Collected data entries
=== Section Start ===

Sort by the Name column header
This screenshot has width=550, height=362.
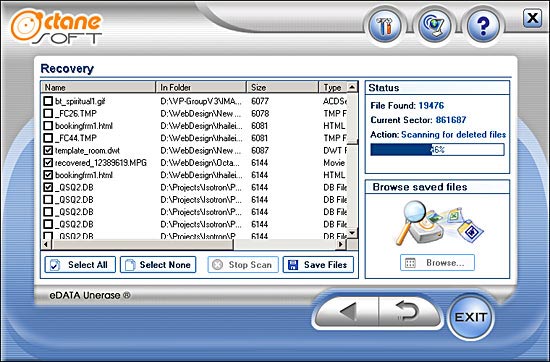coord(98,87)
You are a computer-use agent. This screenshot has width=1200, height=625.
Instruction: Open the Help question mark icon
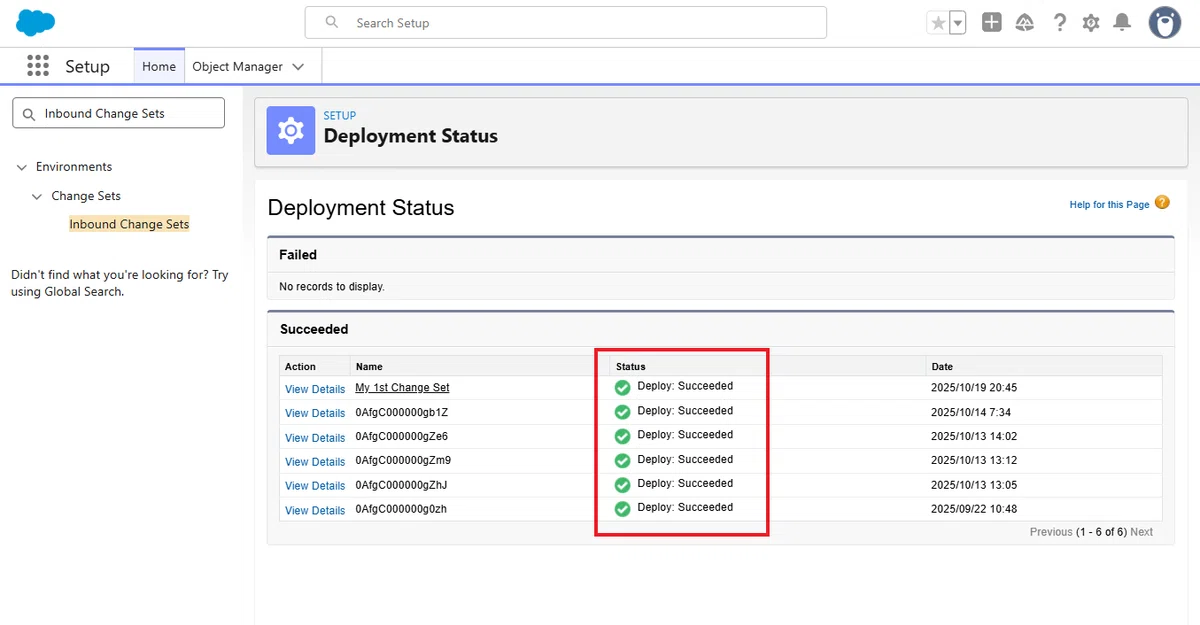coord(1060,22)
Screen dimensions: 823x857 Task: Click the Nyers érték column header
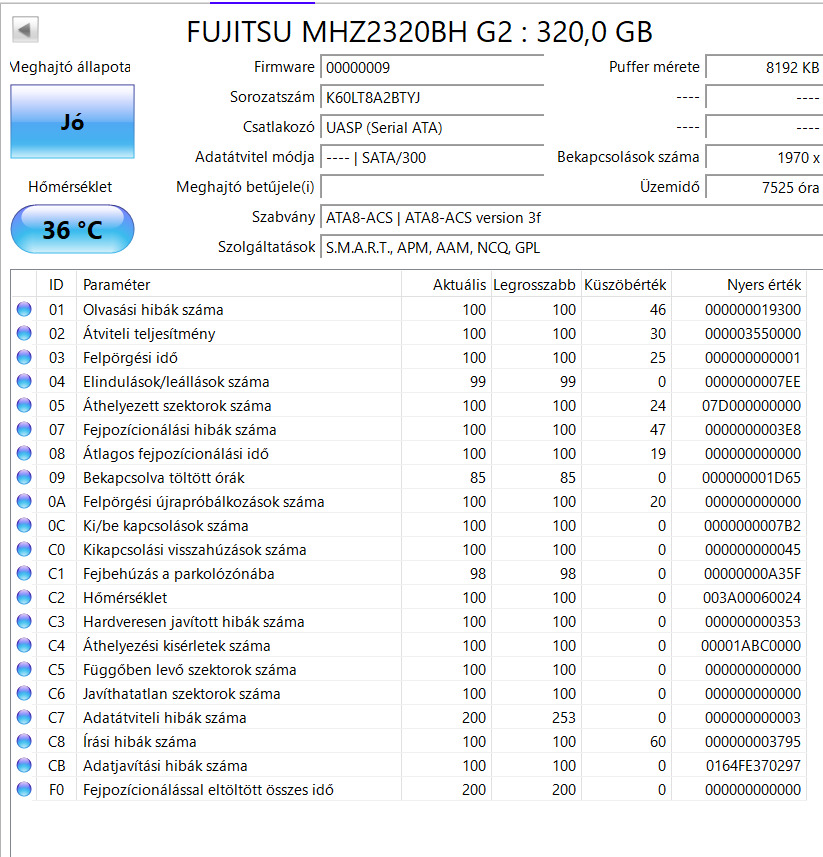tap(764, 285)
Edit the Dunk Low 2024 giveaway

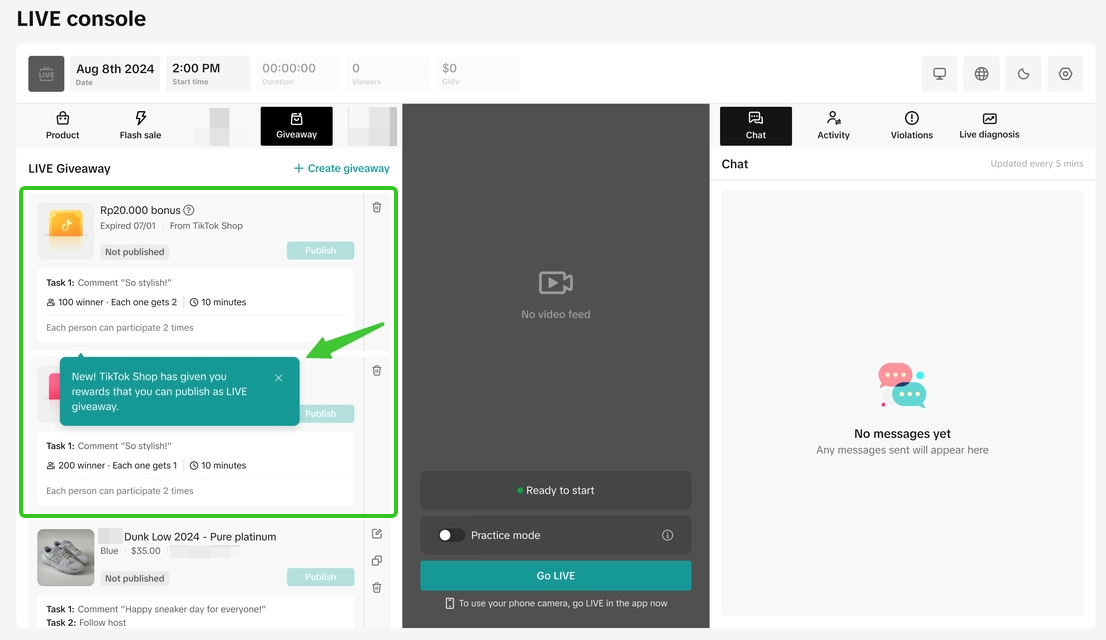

=== Section End ===

» **Problem details**
Pictures stay out, but every record above is to be returned exactly.

» **The completed task**
Sort by the Name column header
This screenshot has width=550, height=362.
coord(98,87)
You are a computer-use agent. This screenshot has width=1200, height=625.
Instruction: Open the Help question mark icon
coord(1060,22)
Screen dimensions: 823x857 Task: Click the Nyers érték column header
tap(764, 285)
Edit the Dunk Low 2024 giveaway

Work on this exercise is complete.